Why Back Care Matters
Back pain is a major cause of lost workdays and represents (on average) nearly a quarter of lost-time injuries and half of all compensation costs, both long-term and short term.
Your back is not like other tools that you can replace when they’re damaged. Once you have injured your back, it will affect both your work life and your home life. Prevention of back pain costs much less than the treatment of back pain and can have a major impact on the general quality of life of many workers.
Almost everyone has suffered back pain at some time. Common causes include but are not limited to sitting improperly, heavy lifting, falls, motor vehicle incidents and whole body vibration. To understand how often the back is used, just think that every time you bend, your back lifts approximately 70% of your body weight even when you aren’t lifting anything.
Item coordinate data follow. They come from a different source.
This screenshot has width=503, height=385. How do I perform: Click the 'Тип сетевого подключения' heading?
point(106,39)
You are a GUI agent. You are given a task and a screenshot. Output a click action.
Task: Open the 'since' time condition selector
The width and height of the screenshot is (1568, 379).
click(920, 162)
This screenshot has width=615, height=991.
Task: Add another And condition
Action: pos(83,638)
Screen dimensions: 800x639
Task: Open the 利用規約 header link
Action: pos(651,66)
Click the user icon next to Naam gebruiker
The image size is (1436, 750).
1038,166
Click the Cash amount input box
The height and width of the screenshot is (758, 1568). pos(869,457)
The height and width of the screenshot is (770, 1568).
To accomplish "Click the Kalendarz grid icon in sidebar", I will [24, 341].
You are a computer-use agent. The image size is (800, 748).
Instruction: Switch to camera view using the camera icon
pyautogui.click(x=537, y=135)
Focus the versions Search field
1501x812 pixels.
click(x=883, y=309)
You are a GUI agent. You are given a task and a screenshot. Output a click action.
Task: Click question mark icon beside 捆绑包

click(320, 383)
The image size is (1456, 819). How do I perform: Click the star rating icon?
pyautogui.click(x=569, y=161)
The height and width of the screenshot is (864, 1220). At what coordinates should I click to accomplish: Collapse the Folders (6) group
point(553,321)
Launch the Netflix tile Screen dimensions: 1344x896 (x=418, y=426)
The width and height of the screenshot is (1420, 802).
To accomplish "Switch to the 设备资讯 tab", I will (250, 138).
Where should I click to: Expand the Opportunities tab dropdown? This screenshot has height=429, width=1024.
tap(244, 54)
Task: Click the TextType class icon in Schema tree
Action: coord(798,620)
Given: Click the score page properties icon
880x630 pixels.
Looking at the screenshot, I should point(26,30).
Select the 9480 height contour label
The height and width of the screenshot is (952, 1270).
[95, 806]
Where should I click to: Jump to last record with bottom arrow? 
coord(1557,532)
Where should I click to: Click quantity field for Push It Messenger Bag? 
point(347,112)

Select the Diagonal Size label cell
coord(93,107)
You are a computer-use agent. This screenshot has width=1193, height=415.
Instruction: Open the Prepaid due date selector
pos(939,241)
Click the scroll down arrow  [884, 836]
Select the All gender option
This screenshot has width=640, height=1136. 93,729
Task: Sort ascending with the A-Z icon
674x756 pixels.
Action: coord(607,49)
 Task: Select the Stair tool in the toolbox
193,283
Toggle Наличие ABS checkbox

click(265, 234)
It is important to remember that it is not necessarily the weight of the load that causes the injuries, but rather the frequency and duration of handling. If the load is heavy, the frequency and duration of the lift will have to decrease. The human body is made for a variety of tasks, so it’s important to have variety in the tasks you do to prevent repetitive stress and keep your body active and flexible.
After you have been sitting or stooping for a long period of time you should not lift immediately, as this puts a great deal of stress on your back muscles, ligaments and tendons. It is recommended that you stand straight for a couple minutes to allow the natural curve in your back to realign. It is also important to make sure you prepare for lifting by warming up your muscles.
- Start by assessing the shape and size of the load. If you think you will be unable to do it on your own, ask for help. (A two-person lift is preferable for weight distribution and manoeuvring capabilities.)
- Make sure the load is free or loose and able to be moved.
- Check the travel route to make sure it is free of obstacles, debris and any slip or trip hazards.
- Keep the load close to your body.
- Do not twist while handling the load, as this will place extreme strain on your back.
- Make sure you have firm footing, a wide stance, good grip and keep your arms straight.
- Bend your knees as much as possible. If the load is large, you may have to stand slightly over it to start the lift.
- Tighten your abdominal muscles and try to tuck your chin into your chest.
- Initiate the lift with your body weight and lift with your legs, as they are a larger and stronger muscle group.
- If you are unable to use a smooth and slow lifting approach, use momentum to help bring the load closer to your body.